[Records drawn from a dataset]

Content starts

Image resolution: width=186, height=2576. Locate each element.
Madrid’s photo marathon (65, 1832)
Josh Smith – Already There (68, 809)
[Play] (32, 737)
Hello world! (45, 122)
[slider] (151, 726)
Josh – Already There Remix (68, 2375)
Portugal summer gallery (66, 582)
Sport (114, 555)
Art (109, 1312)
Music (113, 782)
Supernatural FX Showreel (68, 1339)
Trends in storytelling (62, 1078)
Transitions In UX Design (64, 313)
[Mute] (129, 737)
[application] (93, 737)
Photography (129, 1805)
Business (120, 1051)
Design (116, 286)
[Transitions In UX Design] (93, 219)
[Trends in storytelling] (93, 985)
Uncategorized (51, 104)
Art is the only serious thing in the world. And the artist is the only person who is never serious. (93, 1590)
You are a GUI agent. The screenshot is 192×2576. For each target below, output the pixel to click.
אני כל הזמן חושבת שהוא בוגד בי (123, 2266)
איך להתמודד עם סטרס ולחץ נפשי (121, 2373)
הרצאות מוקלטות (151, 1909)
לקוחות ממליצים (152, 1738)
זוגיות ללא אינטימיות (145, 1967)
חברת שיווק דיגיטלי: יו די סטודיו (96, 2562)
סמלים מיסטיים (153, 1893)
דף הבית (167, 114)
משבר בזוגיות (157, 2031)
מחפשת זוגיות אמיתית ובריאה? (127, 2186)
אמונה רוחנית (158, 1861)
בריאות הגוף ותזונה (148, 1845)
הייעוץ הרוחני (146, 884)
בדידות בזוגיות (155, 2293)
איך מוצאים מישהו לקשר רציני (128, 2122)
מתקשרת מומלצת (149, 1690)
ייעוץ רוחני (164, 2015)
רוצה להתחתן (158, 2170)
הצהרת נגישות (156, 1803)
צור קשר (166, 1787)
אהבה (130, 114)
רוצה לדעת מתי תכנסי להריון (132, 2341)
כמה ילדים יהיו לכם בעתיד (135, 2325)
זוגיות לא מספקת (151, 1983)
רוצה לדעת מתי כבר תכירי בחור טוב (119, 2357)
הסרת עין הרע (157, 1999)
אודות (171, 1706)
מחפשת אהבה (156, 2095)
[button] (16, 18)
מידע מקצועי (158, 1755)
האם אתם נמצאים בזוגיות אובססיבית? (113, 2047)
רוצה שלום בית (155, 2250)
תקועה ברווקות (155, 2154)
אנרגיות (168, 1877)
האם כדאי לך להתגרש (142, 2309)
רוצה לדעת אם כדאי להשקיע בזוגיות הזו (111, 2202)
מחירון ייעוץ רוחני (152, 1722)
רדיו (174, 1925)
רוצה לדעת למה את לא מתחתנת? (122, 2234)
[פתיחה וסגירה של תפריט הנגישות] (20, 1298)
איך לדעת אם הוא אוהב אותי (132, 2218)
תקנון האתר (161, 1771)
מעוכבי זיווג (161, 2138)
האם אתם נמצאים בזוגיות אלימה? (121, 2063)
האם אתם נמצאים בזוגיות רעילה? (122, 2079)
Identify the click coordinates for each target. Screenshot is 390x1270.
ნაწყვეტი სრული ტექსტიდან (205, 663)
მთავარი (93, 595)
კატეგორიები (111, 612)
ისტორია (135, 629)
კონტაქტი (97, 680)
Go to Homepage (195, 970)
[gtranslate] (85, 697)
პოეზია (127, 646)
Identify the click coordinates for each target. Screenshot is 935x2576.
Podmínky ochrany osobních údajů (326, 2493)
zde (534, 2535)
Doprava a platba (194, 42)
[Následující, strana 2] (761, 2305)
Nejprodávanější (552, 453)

Content ends

## Required work
The data above needs retyping. Reproduce each line exactly.

## Task response
Image resolution: width=186, height=2576. Locate each element.
Madrid’s photo marathon (65, 1832)
Josh Smith – Already There (68, 809)
[Play] (32, 737)
Hello world! (45, 122)
[slider] (151, 726)
Josh – Already There Remix (68, 2375)
Portugal summer gallery (66, 582)
Sport (114, 555)
Art (109, 1312)
Music (113, 782)
Supernatural FX Showreel (68, 1339)
Trends in storytelling (62, 1078)
Transitions In UX Design (64, 313)
[Mute] (129, 737)
[application] (93, 737)
Photography (129, 1805)
Business (120, 1051)
Design (116, 286)
[Transitions In UX Design] (93, 219)
[Trends in storytelling] (93, 985)
Uncategorized (51, 104)
Art is the only serious thing in the world. And the artist is the only person who is never serious. (93, 1590)
You are a GUI agent. The screenshot is 192×2576. For each target below, output the pixel to click.
אני כל הזמן חושבת שהוא בוגד בי (123, 2266)
איך להתמודד עם סטרס ולחץ נפשי (121, 2373)
הרצאות מוקלטות (151, 1909)
לקוחות ממליצים (152, 1738)
זוגיות ללא אינטימיות (145, 1967)
חברת שיווק דיגיטלי: יו די סטודיו (96, 2562)
סמלים מיסטיים (153, 1893)
דף הבית (167, 114)
משבר בזוגיות (157, 2031)
מחפשת זוגיות אמיתית ובריאה? (127, 2186)
אמונה רוחנית (158, 1861)
בריאות הגוף ותזונה (148, 1845)
הייעוץ הרוחני (146, 884)
בדידות בזוגיות (155, 2293)
איך מוצאים מישהו לקשר רציני (128, 2122)
מתקשרת מומלצת (149, 1690)
ייעוץ רוחני (164, 2015)
רוצה להתחתן (158, 2170)
הצהרת נגישות (156, 1803)
צור קשר (166, 1787)
אהבה (130, 114)
רוצה לדעת מתי תכנסי להריון (132, 2341)
כמה ילדים יהיו לכם בעתיד (135, 2325)
זוגיות לא מספקת (151, 1983)
רוצה לדעת מתי כבר תכירי בחור טוב (119, 2357)
הסרת עין הרע (157, 1999)
אודות (171, 1706)
מחפשת אהבה (156, 2095)
[button] (16, 18)
מידע מקצועי (158, 1755)
האם אתם נמצאים בזוגיות אובססיבית? (113, 2047)
רוצה שלום בית (155, 2250)
תקועה ברווקות (155, 2154)
אנרגיות (168, 1877)
האם כדאי לך להתגרש (142, 2309)
רוצה לדעת אם כדאי להשקיע בזוגיות הזו (111, 2202)
מחירון ייעוץ רוחני (152, 1722)
רדיו (174, 1925)
רוצה לדעת למה את לא מתחתנת? (122, 2234)
[פתיחה וסגירה של תפריט הנגישות] (20, 1298)
איך לדעת אם הוא אוהב אותי (132, 2218)
תקנון האתר (161, 1771)
מעוכבי זיווג (161, 2138)
האם אתם נמצאים בזוגיות אלימה? (121, 2063)
האם אתם נמצאים בזוגיות רעילה? (122, 2079)
Identify the click coordinates for each target. Screenshot is 390x1270.
ნაწყვეტი სრული ტექსტიდან (205, 663)
მთავარი (93, 595)
კატეგორიები (111, 612)
ისტორია (135, 629)
კონტაქტი (97, 680)
Go to Homepage (195, 970)
[gtranslate] (85, 697)
პოეზია (127, 646)
Identify the click coordinates for each target. Screenshot is 935x2576.
Podmínky ochrany osobních údajů (326, 2493)
zde (534, 2535)
Doprava a platba (194, 42)
[Následující, strana 2] (761, 2305)
Nejprodávanější (552, 453)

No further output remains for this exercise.